Avoid repeating the same word as part of multiple menu options
  • You can say, “cancellation information,” “policy information,” or “transfer information.”

Having the word "information" in each option makes them all phonetically similar. A better way to write this prompt is:
  • You can say, "Cancel,” “Policy information,” or “Transfer.”

Avoid alpha input
The classic example of acoustic confusability is provided by English letter recognition (spelling). It poses a difficult recognition task due to the acoustic similarity of the letter and number “names” i.e., “three,” “zee,” “cee,” “dee,” “tee,” etc. It is especially challenging because the main difference in the phonemes occurs at the start of the utterance, which is exactly the point at which the recognizer is facing the most difficult acoustical challenges, i.e., for endpointing and calibration.

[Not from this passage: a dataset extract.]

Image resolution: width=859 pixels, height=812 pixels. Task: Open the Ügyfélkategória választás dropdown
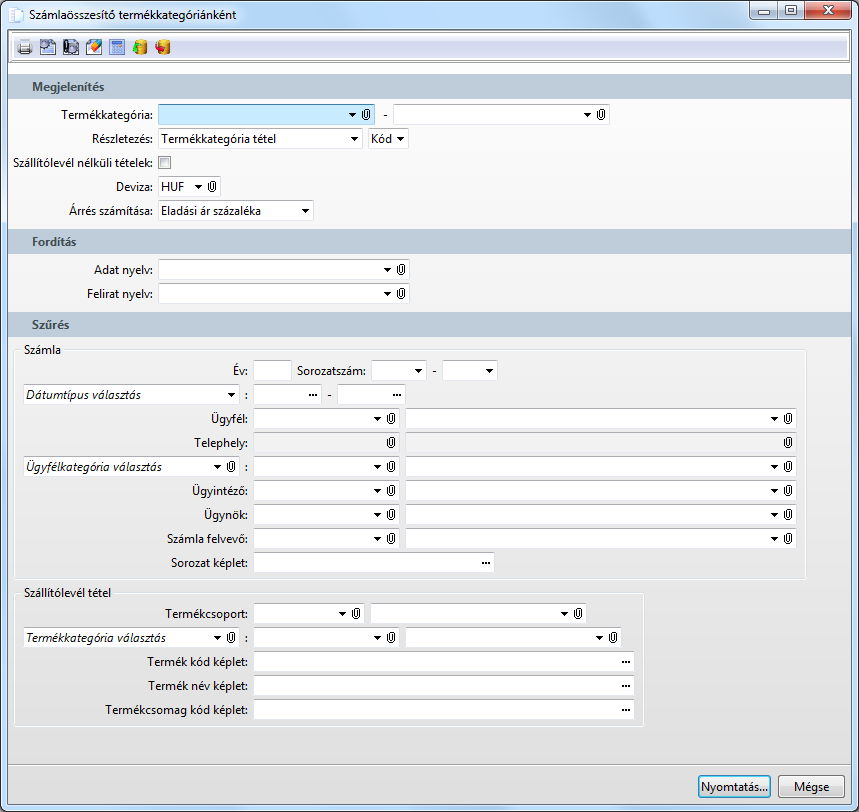pos(216,467)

If you must have alpha input, include a filler for the caller to say to prime the recognizer
A useful workaround is to ask the caller to say a filler phrase at the start of spelling a word, i.e. “My account number is... B C D” etc. (There are many other ways to enhance alphanumeric recognition. See also: Chapter 8 - Grammars)

Consider conflicts between local dialog states and universal grammars
It's easy to forget to think about any universal phrases when looking for phonological conflicts. Don't look at just the phrases in the local dialog states, but remember to look at everything that is available at any given point.

Avoid super short, low energy words
Some phonemes have higher energy than others, meaning they are easier for a recognizer (human or computer) to pick up on. And super short utterances (a single syllable) don't give the recognizer a lot of phonemes to work with. Combine the two exacerbates problems with recognition. Most common in these situations is that something completely different, even noise or side speech, triggers a false accept of these phrases.

One of the most problematic words in this category is "help." It has few phonemes, and they aren't high energy. Anyone who has transcribed many calls at all where "help" is an accepted phrase can tell you that as often as not, that's not what the caller said when it was recognized.

Another challenge is actually "no." However, there's not much you can do about a yes/no prompt. Your best bet is DTMF backup in the reprompt.